You are here:
The Use of Bayesian Methods for Uncertainty Analysis and Evaluation of Biological Hypotheses in PBPK Models
Citation:
DAVIS, J., R. TORNERO-VELEZ, J. F. WAMBAUGH, AND R. W. SETZER. The Use of Bayesian Methods for Uncertainty Analysis and Evaluation of Biological Hypotheses in PBPK Models . Presented at The Society of Toxicology (SOT) 51st Annual Meeting and ToxExpo 2012, Moscone Convention Center, San Francisco, CA, March 11 - 15, 2011.
Impact/Purpose:
Physiologically based pharmacokinetic (PBPK) models are compartmental models that describe the uptake and distribution of drugs and chemicals throughout the body. We illustrate how Bayesian methods provide a useful statistical framework in which to determine how well the underlying biological assumptions used to model partitioning describe the distribution kinetics of permethrin.
Description:
Physiologically based pharmacokinetic (PBPK) models are compartmental models that describe the uptake and distribution of drugs and chemicals throughout the body.
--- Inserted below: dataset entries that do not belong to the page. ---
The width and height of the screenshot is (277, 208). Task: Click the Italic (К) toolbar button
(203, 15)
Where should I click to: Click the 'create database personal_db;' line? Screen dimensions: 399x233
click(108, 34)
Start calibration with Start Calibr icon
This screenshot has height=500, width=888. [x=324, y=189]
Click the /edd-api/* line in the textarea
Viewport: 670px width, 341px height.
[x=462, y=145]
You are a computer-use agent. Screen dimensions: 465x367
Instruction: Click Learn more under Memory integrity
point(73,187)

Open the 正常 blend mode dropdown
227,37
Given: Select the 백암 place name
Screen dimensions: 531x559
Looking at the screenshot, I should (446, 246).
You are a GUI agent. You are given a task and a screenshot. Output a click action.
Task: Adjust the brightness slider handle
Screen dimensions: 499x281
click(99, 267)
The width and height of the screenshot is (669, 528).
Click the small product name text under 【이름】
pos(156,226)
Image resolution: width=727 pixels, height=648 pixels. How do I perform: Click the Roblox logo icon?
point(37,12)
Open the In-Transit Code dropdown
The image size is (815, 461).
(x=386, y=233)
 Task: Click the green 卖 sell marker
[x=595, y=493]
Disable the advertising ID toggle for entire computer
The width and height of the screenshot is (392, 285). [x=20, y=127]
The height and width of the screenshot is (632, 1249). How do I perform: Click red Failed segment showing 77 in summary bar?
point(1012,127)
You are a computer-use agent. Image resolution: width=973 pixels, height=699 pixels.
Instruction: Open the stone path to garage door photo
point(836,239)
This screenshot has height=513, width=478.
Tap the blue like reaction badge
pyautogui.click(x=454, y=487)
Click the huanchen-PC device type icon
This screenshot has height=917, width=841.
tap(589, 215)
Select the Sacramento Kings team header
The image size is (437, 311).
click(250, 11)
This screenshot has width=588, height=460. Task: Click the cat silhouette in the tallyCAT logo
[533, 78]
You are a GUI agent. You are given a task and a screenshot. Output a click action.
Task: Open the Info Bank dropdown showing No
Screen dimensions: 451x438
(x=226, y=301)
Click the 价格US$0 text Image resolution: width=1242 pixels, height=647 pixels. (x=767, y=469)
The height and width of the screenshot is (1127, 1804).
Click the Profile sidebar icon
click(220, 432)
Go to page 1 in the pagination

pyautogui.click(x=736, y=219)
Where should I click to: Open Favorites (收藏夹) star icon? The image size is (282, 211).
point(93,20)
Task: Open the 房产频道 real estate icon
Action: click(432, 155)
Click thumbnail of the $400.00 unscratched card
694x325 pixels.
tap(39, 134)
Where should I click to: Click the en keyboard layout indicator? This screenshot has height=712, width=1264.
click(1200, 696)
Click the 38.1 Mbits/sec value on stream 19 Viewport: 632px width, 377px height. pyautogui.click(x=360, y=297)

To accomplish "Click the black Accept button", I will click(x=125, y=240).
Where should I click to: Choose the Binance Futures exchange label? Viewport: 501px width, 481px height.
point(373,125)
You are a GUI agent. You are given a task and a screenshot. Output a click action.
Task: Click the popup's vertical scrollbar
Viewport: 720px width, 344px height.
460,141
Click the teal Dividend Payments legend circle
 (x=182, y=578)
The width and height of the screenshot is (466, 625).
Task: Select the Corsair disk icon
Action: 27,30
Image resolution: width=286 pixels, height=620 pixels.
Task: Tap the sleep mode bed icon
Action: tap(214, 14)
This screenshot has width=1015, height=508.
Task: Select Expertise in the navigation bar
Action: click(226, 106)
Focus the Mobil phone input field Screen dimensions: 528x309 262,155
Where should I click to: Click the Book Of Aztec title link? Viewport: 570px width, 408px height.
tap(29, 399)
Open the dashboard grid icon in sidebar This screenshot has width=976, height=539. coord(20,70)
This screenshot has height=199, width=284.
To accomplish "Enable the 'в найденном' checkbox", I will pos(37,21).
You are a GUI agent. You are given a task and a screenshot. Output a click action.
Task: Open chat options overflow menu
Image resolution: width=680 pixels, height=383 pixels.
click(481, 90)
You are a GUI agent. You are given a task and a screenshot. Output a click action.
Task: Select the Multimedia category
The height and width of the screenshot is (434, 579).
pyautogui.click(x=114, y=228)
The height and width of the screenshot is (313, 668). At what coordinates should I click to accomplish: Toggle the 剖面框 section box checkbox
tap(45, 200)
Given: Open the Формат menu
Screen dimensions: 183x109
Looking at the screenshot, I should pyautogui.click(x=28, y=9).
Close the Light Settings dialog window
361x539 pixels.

They can be structured so that model parameters (i.e., physiological and chemical-specific) reflect biological characteristics. Bayesian methods can be used to combine prior information derived from the literature (e.g., mean values, chemical structure, and in vitro data) in the form of probability distributions on PBPK model parameters with new information from in vivo data to determine parameter estimates and model uncertainties. These methods can also be used to evaluate and refine biological modeling assumptions underlying PBPK models. Using a PBPK model developed for permethrin in rats, we combine prior information from the literature on several of the PBPK model parameters (e.g., blood flows, partition coefficients, metabolic rate constants) with measured concentrations of both the cis- and trans- isomers of permethrin in various tissues for uncertainty analysis and model evaluation. We evaluate biological assumptions used to describe partition coefficients via Schmitt’s predictive model (2008) by comparing the model fits of two different permethrin PBPK models. In the first version of the model, partitioning is characterized by the explicit use of standard tissue-specific partition coefficients as PBPK model parameters. In version two of the permethrin PBPK model, we use Schmitt’s 2008 model based on tissue composition, solubilities, and binding properties to compute the partition coefficients for each tissue or compartment within the permethrin PBPK model. We illustrate how Bayesian methods provide a useful statistical framework in which to determine how well the underlying biological assumptions used to model partitioning describe the distribution kinetics of permethrin. This abstract does not necessarily reflect U.S. EPA policy.